The guy was certainly a storyteller. I suppose if you’re a chef, love fine cuisine, or work in the restaurant industry, then I can understand your interest in the author and his book.
Is Restaurant Ownership for Everyone?
Bourdain got it right on restaurant ownership.
To want to own a restaurant can be a strange and terrible affliction. Why would anyone who has worked hard, saved money, often been successful in other fields, want to pump their hard-earned cash down a hole that statistically, at least, will almost surely prove dry?
Anthony Bourdain
The restaurant industry requires significant fixed costs where it’s reliant on a transient, unstable, and a lowly-paid workforce.
According to Bourdain, the chances of ever seeing a return on your investment are just 1 in 5.
In spite of these odds and the detriments of the industry, Bourdain says most investors jump head first into the industry because of ego or because friends urge them on.
Elevating My Restuarant IQ
I have a better understanding of the roles in the restaurant industry after reading this book. I highly doubt you’ll find these people at your local McDonald’s.
Runner – Bourdain considers them the chef’s Imperial Guard. Dedication, speed, and the ability to tell what’s going on are much-needed skills for the runner whose primary job is to shuttle food, in the proper order, out of the kitchen, and to the customer.
Night Porter – They clean the restaurant, take out the garbage, clean and scrub the insides of ovens, toss out the dead mice (ugh), kill the dying ones (super ugh), and hose down the kitchen. Owners at small restaurants generally wear the night porter hat.
Bartender – I do not like the taste of alcohol. Remember the sophistication of my picky palate? Accordingly, I learned a few things about these don’t-call-them-priests. I learned that bartenders could collude with other staff as they control their registers. Bourdain heard that a bartender brought in his own register, ringing a third of the drinks on that one and carrying the whole thing home that night. But he adds not all bartenders are thieves. That’s reassuring.
Financial Professionals, Take Note
I liked the chapter entitled A Commencement Address. There, he gives chefs 14 pieces of advice. Here are my favorite nuggets from that list:
- Be fully committed. Be single-minded in your determination to achieve victory at all costs. Everyone, that applies in our profession too.
- Learn Spanish. I took 12 hours of a foreign language while getting my first degree. If I could do it over again, I’d be fluent in Spanish. If you are a young financial professional, seriously consider this advice.
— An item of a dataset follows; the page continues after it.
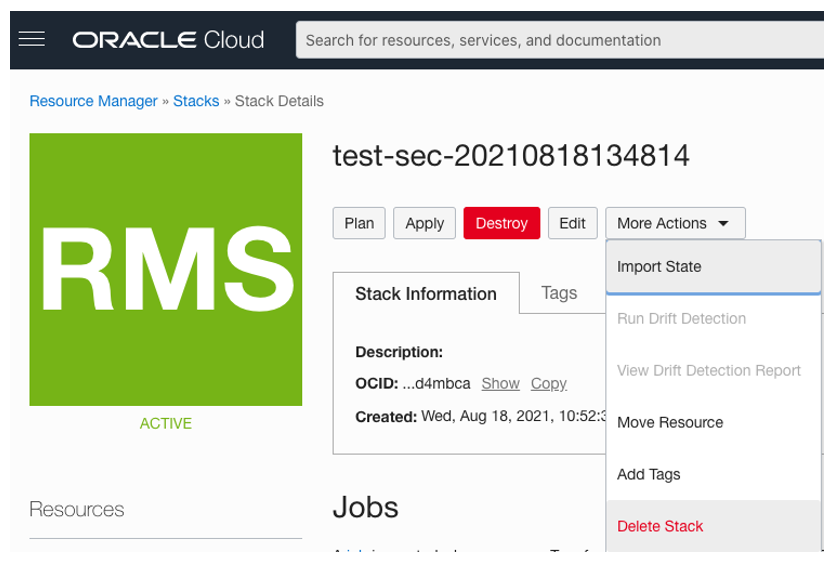Choose Run Drift Detection option

tap(681, 319)
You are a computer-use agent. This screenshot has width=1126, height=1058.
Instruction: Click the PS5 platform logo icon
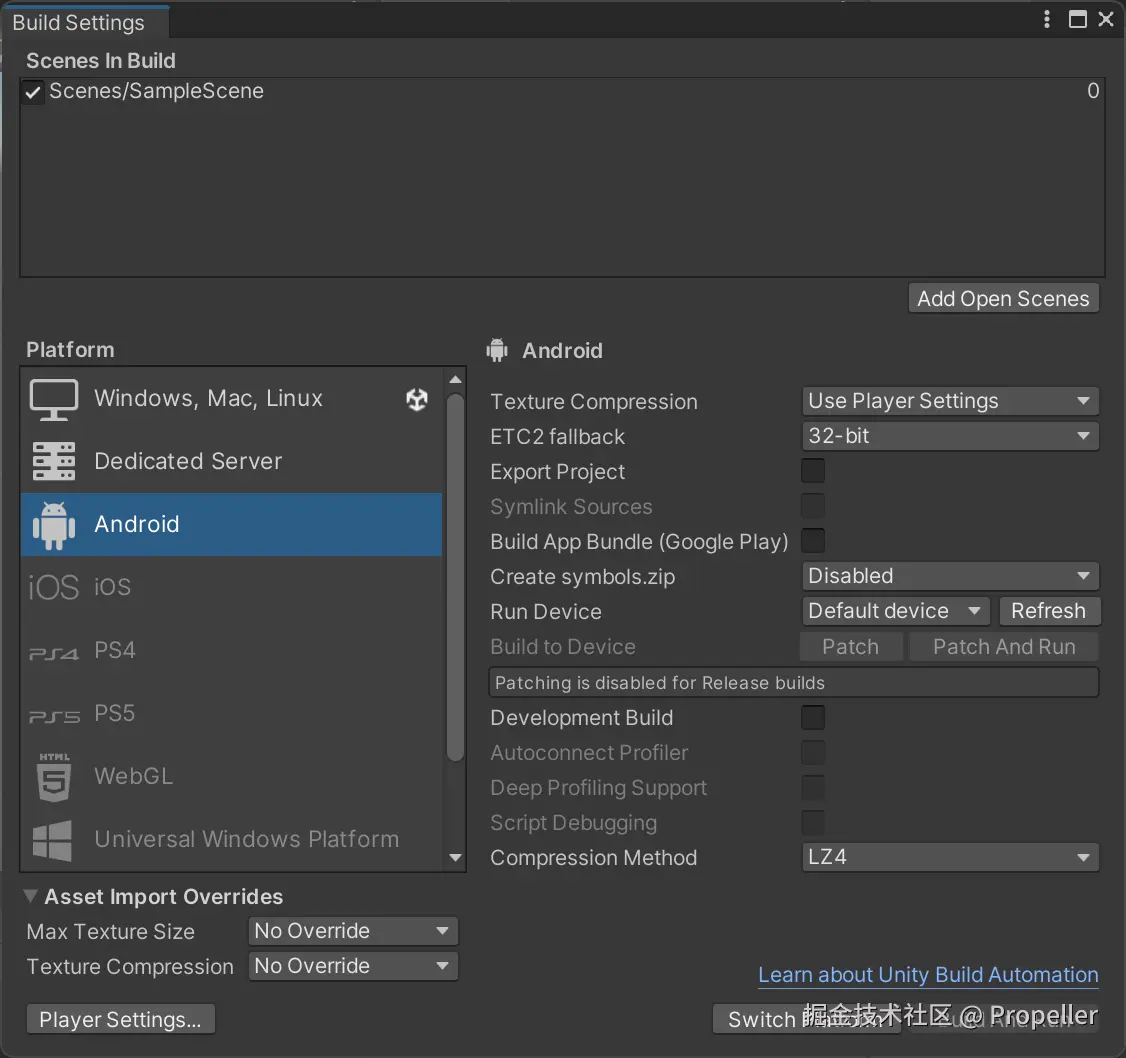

- Don’t steal. Why would I include this? Do a Google search on CFOs who steal. Above all else, protect your heart.
- Always be on time. Dan Sullivan teaches being on time means being 15 minutes early. I agree.
- Never make excuses or blame others. Bill Dickinson is one of the best CEOs I’ve ever been blessed to serve. This is one of his three core values. He doesn’t talk the talk, he lives it. This could/should be a core value in every business.
- Never call in sick. I once missed three days of work in succession in the 1990s. My employer was understanding as I had a bout of food poisoning where I lost 10 pounds in one week. I don’t think I’ve ever missed work time since then. If you call in sick a lot, perhaps you hate your work.
- Lazy, sloppy, and slow are bad. I think that’s self-explanatory.
- Try not to lie. Try? Are you serious, Anthony? How about “Never lie?”
- Read! I did not add the exclamation point, Bourdain did. That goes for us too. If we want to grow and move upward, we have to read.
- Have a sense of humor. Yep, I need this advice daily.
I’ve never regretted the unexpected left turn that dropped me in the restaurant business. And I’ve long believed that good food, good eating is all about risk. Whether we’re talking about unpasteurized Stilton, raw oysters or working for organized crime ‘associates’, food, for me, has always been an adventure.
Bourdain, Anthony. Kitchen Confidential (p. 6). Bloomsbury Publishing. Kindle Edition.
Bourdain spares no one's appetite when he told all about what happens behind the kitchen door. Bourdain uses the same "take-no-prisoners" attitude in his deliciously funny and shockingly delectable book, sure to delight gourmands and philistines alike.